::: Excerpted data :::

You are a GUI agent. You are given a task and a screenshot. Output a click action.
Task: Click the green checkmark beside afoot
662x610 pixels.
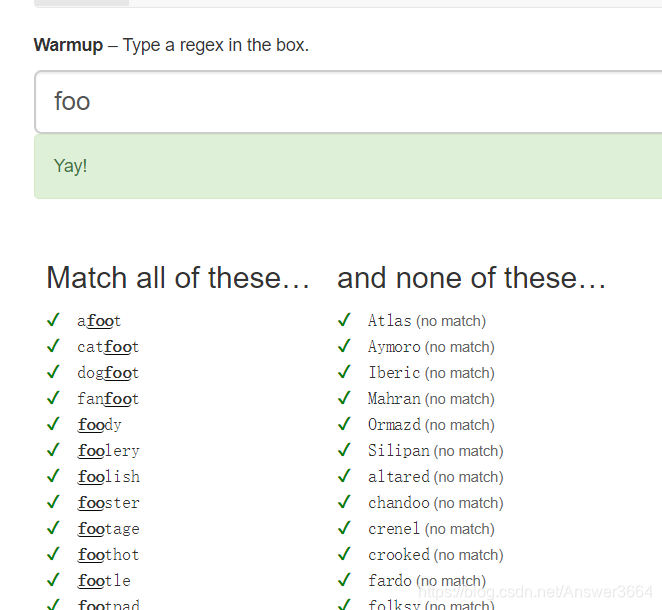54,320
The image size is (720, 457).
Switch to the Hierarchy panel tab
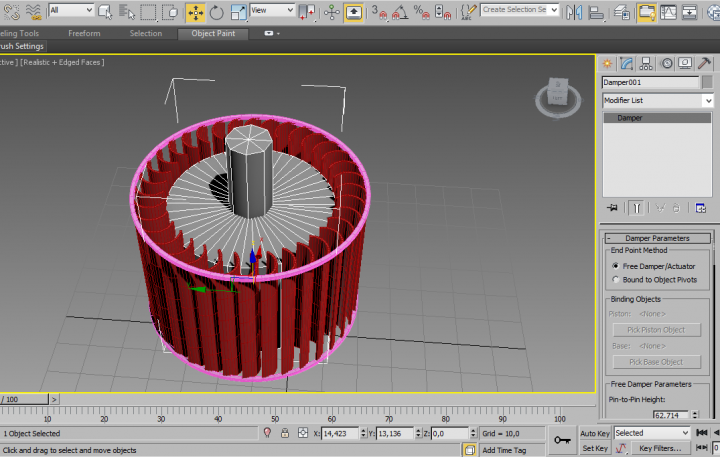pyautogui.click(x=646, y=62)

:::

Please set down every record exactly as it appears, leaving out the pictures.

You are a GUI agent. You are given a task and a screenshot. Output a click action.
Task: Click the green checkmark beside afoot
662x610 pixels.
54,320
The image size is (720, 457).
Switch to the Hierarchy panel tab
pyautogui.click(x=646, y=62)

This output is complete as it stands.